(Bloomberg News) California's ratings outlook was revised to positive from stable by Standard & Poor's as the most-populous state prepares to sell $2 billion in general- obligation bonds.
The state's A- long-term and underlying ratings on $73.4 billion of general-obligation debt was affirmed, S&P said today.
California is poised to receive a higher rating if its revenue comes closer to projections in Governor Jerry Brown's budget, S&P said. Brown is promoting a November ballot measure that would raise income taxes on people who earn more than $250,000, and increase sales taxes statewide, to avoid further cuts to education.
"Barring any other credit deterioration, we think the state is poised for credit improvement -- and potentially a higher rating -- pending its ability to better align its cash performance and budget assumptions," said Gabriel Petek, an S&P analyst, in a written statement. "By downsizing its spending base, the state has corrected a significant portion of its budget imbalance."

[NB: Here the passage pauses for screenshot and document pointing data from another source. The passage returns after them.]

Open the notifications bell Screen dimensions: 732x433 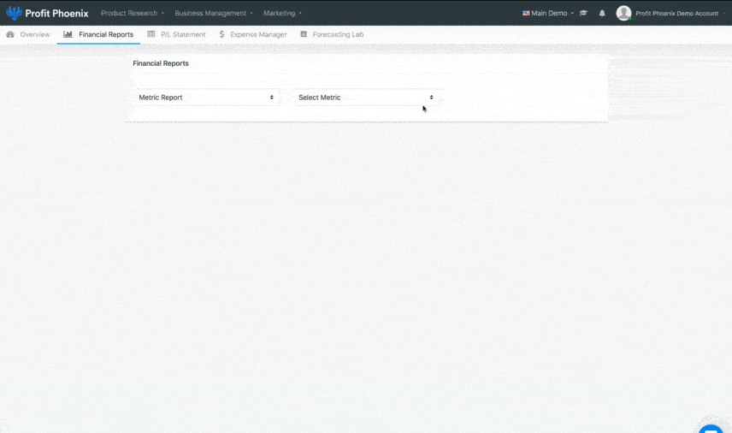point(602,13)
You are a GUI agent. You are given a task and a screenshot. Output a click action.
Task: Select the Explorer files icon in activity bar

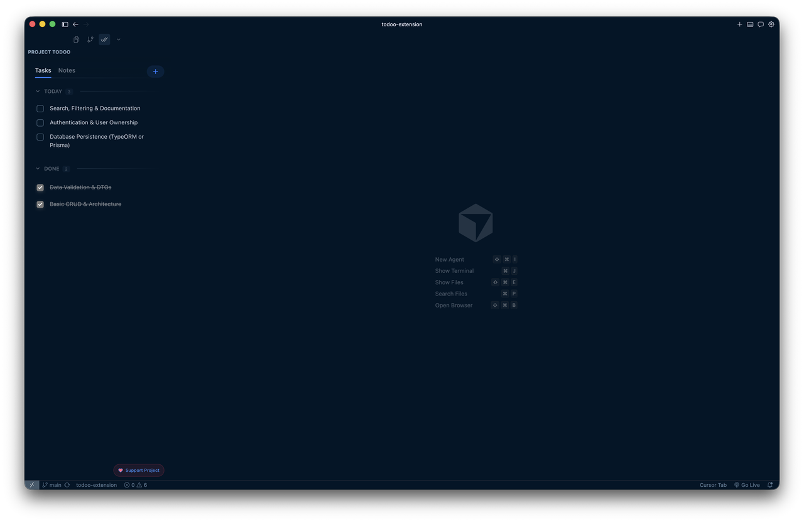pos(76,39)
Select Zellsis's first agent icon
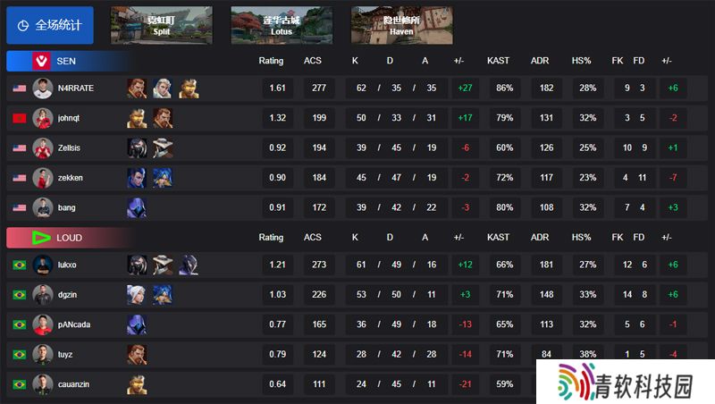The height and width of the screenshot is (404, 715). [x=137, y=148]
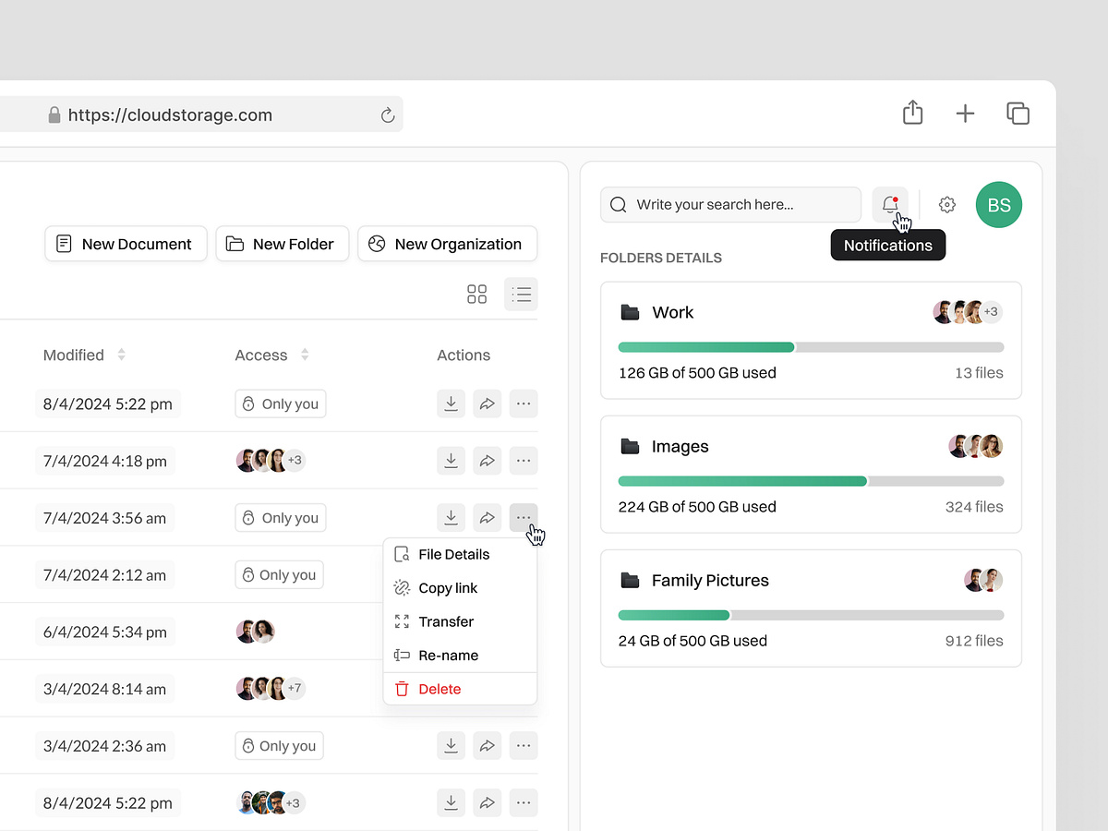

The improved credit outlook comes as the state prepares to sell $2 billion of general-obligation bonds March 1 and as much as $1 billion of cash-flow notes Feb. 22.
S&P's California rating is its fourth-lowest investment grade, and the lowest of any state. Moody's Investors Service gives it an A1, the second-lowest after Illinois.
A California general-obligation bond sold in March 2010 and due in 2022 yielded about 75 basis points more than an index of AAA rated 10-year securities on Jan. 30, according to data compiled by Bloomberg. That's down from 170 basis points after the sale and less than the 109-point two-year average. A basis point is 0.01 percentage point.
State and local debt of California returned a total of 14.8 percent last year, according to a Bank of America Merrill Lynch index. That's more than the 11.2 percent for the full $3.7 trillion municipal market, the 9.8 percent for U.S. Treasuries and the 7.5 percent for investment-grade company debt.
"Whenever ratings agencies take positive action, ultimately it should accrue to the benefits of taxpayers by constraining borrowing costs," said Tom Dresslar, a spokesman for state Treasurer Bill Lockyer, in a telephone interview.